[[ DATASET EXCERPTS open ]]
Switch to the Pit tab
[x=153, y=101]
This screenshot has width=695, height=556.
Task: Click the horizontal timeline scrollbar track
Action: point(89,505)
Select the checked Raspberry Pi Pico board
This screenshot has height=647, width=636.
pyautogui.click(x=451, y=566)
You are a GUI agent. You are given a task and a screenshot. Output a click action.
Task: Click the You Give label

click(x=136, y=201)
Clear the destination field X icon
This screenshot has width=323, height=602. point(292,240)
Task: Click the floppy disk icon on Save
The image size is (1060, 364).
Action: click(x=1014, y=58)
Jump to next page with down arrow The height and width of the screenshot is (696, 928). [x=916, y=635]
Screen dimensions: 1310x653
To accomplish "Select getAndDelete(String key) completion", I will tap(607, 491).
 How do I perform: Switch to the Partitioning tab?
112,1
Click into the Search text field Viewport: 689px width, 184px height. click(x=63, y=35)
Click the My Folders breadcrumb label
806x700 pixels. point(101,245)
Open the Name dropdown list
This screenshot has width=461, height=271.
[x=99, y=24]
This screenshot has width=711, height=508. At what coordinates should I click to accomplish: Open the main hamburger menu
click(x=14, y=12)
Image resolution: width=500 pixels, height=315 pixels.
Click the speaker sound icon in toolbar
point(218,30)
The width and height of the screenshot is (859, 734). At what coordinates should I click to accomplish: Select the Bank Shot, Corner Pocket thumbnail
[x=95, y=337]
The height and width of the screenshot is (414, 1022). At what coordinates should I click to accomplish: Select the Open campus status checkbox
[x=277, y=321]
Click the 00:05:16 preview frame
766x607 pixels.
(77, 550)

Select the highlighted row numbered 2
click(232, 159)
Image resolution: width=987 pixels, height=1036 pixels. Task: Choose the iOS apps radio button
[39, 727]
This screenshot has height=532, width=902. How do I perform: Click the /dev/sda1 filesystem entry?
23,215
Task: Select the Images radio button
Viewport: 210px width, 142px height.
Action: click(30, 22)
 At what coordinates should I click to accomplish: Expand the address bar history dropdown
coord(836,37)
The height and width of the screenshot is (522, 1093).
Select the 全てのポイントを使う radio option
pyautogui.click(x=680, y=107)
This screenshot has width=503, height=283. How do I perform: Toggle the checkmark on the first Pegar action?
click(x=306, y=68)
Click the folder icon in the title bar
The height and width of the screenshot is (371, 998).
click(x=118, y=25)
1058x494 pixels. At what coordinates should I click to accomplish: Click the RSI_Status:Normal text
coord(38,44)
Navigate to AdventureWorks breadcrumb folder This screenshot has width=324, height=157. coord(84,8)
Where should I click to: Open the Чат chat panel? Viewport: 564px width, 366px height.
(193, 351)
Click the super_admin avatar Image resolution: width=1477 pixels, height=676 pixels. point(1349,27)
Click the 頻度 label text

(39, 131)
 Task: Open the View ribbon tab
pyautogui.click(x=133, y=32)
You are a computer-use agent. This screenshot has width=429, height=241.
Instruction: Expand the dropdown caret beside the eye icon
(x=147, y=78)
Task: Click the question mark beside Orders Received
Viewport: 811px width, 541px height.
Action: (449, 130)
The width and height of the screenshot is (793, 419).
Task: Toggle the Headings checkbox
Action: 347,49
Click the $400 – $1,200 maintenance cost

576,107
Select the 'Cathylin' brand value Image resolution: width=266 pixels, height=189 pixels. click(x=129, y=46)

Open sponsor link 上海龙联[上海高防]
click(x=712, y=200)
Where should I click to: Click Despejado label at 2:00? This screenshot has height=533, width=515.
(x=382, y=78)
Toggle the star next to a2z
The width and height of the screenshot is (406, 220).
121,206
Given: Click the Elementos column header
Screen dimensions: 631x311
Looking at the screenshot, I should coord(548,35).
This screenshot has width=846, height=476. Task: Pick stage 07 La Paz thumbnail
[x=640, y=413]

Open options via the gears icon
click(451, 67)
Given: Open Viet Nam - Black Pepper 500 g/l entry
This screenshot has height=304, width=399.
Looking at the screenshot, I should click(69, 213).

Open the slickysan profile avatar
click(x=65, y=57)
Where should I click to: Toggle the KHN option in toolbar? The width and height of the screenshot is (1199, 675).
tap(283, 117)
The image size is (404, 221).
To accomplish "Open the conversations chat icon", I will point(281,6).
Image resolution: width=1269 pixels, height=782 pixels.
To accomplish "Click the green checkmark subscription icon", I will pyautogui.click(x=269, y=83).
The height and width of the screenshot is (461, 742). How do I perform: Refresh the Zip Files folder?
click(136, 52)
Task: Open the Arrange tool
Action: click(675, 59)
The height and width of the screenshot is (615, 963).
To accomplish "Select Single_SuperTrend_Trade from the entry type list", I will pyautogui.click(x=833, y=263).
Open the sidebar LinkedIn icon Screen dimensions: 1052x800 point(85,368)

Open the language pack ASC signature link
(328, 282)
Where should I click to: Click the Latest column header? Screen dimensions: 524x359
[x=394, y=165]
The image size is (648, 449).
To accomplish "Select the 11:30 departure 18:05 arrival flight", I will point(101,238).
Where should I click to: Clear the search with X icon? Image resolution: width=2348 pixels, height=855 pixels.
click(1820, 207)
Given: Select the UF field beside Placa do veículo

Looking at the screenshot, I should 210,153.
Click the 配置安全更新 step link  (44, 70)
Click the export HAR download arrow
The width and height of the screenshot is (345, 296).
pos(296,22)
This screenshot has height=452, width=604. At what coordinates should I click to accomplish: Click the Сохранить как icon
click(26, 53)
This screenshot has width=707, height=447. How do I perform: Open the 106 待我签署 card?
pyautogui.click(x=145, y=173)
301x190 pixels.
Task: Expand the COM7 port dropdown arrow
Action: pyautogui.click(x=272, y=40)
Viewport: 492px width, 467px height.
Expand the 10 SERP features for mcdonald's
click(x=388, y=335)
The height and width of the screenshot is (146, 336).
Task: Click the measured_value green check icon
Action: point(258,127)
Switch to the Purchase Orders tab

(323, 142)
[[ DATASET EXCERPTS closed ]]
§ **WHAT IS EXPECTED**: Beginning at the line where "Where should I click to: Click the" appears, extract each line through the end of the data above; keep them exact and include nothing else.

§ **ANSWER SPACE**:
Where should I click to: Click the Latest column header? Screen dimensions: 524x359
[x=394, y=165]
The image size is (648, 449).
To accomplish "Select the 11:30 departure 18:05 arrival flight", I will point(101,238).
Where should I click to: Clear the search with X icon? Image resolution: width=2348 pixels, height=855 pixels.
click(1820, 207)
Given: Select the UF field beside Placa do veículo

Looking at the screenshot, I should 210,153.
Click the 配置安全更新 step link  (44, 70)
Click the export HAR download arrow
The width and height of the screenshot is (345, 296).
pos(296,22)
This screenshot has height=452, width=604. At what coordinates should I click to accomplish: Click the Сохранить как icon
click(26, 53)
This screenshot has width=707, height=447. How do I perform: Open the 106 待我签署 card?
pyautogui.click(x=145, y=173)
301x190 pixels.
Task: Expand the COM7 port dropdown arrow
Action: pyautogui.click(x=272, y=40)
Viewport: 492px width, 467px height.
Expand the 10 SERP features for mcdonald's
click(x=388, y=335)
The height and width of the screenshot is (146, 336).
Task: Click the measured_value green check icon
Action: point(258,127)
Switch to the Purchase Orders tab

(323, 142)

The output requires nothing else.